The word “utopia” means, literally, “nowhere,” and that’s with good reason. Mankind has searched and tried for centuries to try and find a way of creating the perfect place to live. Each attempt at building a utopia has failed. Those repeated failures haven’t kept humans from trying to create the perfect place, however. Take the case of one such utopian plan that arose in Florida in the early 1960s.
The concept of this planned utopia was so vast and forward-thinking that people were stunned. Here was an idea to have a city that was constructed under a dome–all fifty acres (20 hectares) of it. That would take care of any climate issues, it was believed. A downtown work center would be ringed by worker housing (apartments and single-family dwellings), and the two areas would be separated by large swaths of greenways, gardens, and forests. The workers would connect to the downtown via rapid and cheap public transportation. New materials and prototype, renewable and sustainable construction methods would be used. As needs of the population evolved, the city would evolve. It was, in the words of one of the main architects of the plan, the city as experiment.

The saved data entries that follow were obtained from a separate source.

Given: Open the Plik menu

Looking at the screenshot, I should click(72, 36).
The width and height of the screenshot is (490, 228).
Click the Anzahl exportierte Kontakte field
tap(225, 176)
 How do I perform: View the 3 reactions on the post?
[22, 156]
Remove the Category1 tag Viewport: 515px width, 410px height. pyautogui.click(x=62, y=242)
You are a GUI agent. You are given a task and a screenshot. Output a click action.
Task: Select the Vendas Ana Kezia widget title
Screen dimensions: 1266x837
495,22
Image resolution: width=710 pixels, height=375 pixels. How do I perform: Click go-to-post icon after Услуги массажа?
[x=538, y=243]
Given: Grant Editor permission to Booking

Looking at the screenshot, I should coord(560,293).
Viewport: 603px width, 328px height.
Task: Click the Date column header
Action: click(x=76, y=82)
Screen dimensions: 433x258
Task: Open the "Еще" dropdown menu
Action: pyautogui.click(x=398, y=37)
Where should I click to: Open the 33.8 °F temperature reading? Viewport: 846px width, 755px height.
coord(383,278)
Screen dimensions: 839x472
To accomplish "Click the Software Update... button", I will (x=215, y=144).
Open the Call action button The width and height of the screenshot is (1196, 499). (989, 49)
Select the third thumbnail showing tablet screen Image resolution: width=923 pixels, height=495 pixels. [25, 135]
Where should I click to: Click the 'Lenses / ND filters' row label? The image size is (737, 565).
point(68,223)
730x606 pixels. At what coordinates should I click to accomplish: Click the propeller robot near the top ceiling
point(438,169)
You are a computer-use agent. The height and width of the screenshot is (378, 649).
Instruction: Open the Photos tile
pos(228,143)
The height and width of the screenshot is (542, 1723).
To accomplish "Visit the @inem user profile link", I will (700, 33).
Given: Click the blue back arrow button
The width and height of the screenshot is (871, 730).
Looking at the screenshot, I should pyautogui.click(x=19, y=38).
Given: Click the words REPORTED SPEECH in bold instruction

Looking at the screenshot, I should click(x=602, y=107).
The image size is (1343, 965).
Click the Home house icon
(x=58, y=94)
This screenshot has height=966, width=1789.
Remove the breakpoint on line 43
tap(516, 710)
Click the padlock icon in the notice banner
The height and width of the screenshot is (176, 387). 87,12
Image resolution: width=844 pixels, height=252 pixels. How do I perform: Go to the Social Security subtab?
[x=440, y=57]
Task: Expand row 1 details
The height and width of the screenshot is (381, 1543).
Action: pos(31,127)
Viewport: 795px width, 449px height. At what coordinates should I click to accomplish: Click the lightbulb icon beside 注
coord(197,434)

And the people who would/could live there were not to be beyond a certain age. No retirees! And unemployment would be non-existent. No fossil fuel vehicles would be allowed inside the dome, and a heavy emphasis would be placed on recycling and repurposing of all consumer goods. Prices in the city would be regulated closely, and all citizens would have all healthcare and medical expenses met. There would never been any need for things like voting or representative government because the town would provide all the needs for the people who lived there. The town wanted to ask the people to trade their political voices for financial and physical security, swap their political freedoms for a place where their children could grow up happy and safe and productive.
This conceptual city was, of course, never constructed. On the other hand, it has influenced the proposal for other potential utopian cities in the modern era. Walmart has thought of building Telosa, a utopian city in the desert of the American Southwest. Saudi Arabia, in beginning work on their Green Line in the desert there, analyzed the plans for the Florida project to see what they could learn from it. And other more recent attempts still look to the domed city that was never built for their inspiration.
However, some of the features of this proposed Florida utopia were indeed incorporated into something that not only was built but also something that you can visit today. The idea behind a utopia is, after all, an attempt to make people happy. And the place you can visit today is, ironically, part of the “happies place on earth,” Walt Disney World. You know it as the Experimental Prototype Community of Tomorrow–EPCOT.